Rather than thinking of your "self" as just
the physical organism, perhaps it would be
more accurate to think of yourself as the
complete organism/environment field -- that
is, reality as such.  You are reality, the
entire universe, not any particular isolated
part of it -- and the laws of physics, far
from constraining you, simply describe the
spontaneous actions which you, as reality,
engage in.  Freely.  Check it out -- use
determinism to show that the organism or
bodymind has no free will.  But by negating
free will, you have negated the idea of a
separate self to be constrained or
determined.  Thus determinism is negated as
well, for what is it that is being determined
if there is no other option?  What is left is
reality as such, doing its thing, and its
actions, properly speaking, are neither free
nor determined.

Far out?  Yes.  But note that virtually every
major religion (despite what other baggage
and spookery each may bring) comes to this
conclusion and provides a set of practices to
engage in that make this realization more
likely, not as a belief but as an experience.
Like practicing the piano: "do this
meditation every day.  Focus on the complete
interpenetration of causes and conditions, of
one thing with another.  Note that the
Witness of thought is not itself an object in
the field of awareness."  These are all
tricks, actions you can take to disengage the
differential sense of self, the sense that
you are this and not that.  After practicing
long enough, you feel yourself to be all of
reality.  That is, that differential sense of
self, the 0-1 scale, is gone.  And there is
no contradiction here between prescribing
certain actions and complete determinism: one
part of the completely determined system is
shuttling information (advice, "do this...")
to another part of the completely determined
system, and this information can play a
causal role.  There is just no independent
"self" deciding whether to follow the advice
or not.  The advice impinges upon the
information processing system and provokes a
response, billiard ball style.  Now, it's an
open question whether this is a more accurate
view of reality.  Self as reality-as-such
vice self as separate organism or gene
complex may be progress, conscious evolution
correcting the local maximum that unconscious
evolution found.  Or it may be just another
mistaken delusion, with nondual meditation
playing a role similar to the kamakaze pep
rallies, getting people all worked up and
acting against their best interest.  It is
quite slippery, for if this meditation
practice works, it is not clear just what
exactly is someones best interest.  But it is
a practice that will clearly affect behavior.
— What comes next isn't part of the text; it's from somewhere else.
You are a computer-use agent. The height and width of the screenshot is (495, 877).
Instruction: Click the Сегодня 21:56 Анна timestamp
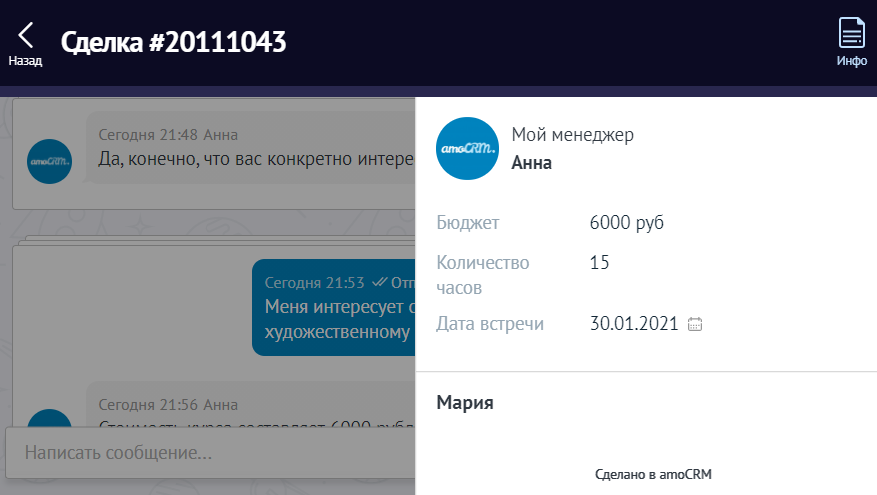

And does this affect ethics?  You bet.
Imagine playing the prisoner's dilemma now.
Your mind-brain is working with a different
representation of self than before -- you see
yourself as both prisoners, even though you
only experience the perspective of one.  You
realize that the two organisms are like the
left and right hands of a larger body, and
seek to maximize the net benefit.  You have
expanded your circle of concern to include
everyone and everything, while realizing that
your circle of influence still falls only
around this particular bodymind.  Just as I
can't consciously control the beating of my
heart, but it is still part of me, the fact
that I can't make the sun shine on cue or
make the flower bloom doesn't influence the
fact that they are as much a part of
"I/me/mine" as my most conscious thoughts and
actions.  This is the logical conclusion to
the expansion of moral span that is the basis
of ethical development from egocentric to
sociocentric to worldcentric.

Personally, I like this vision of reality.
Many people find it cold and unappealing,
though, and I can understand where they are
coming from.  I think it is vital to point
out that what we consider key aspect to being
human, such as love, beauty, meaning, are in
no way cheapened or negated or "explained
away" by determinism.  I think this view adds
a certain transient poignancy to experience.
To quote Watts again, it is simply to note
that "sitting quietly, doing nothing,/ Spring
comes, and the grass grows by itself."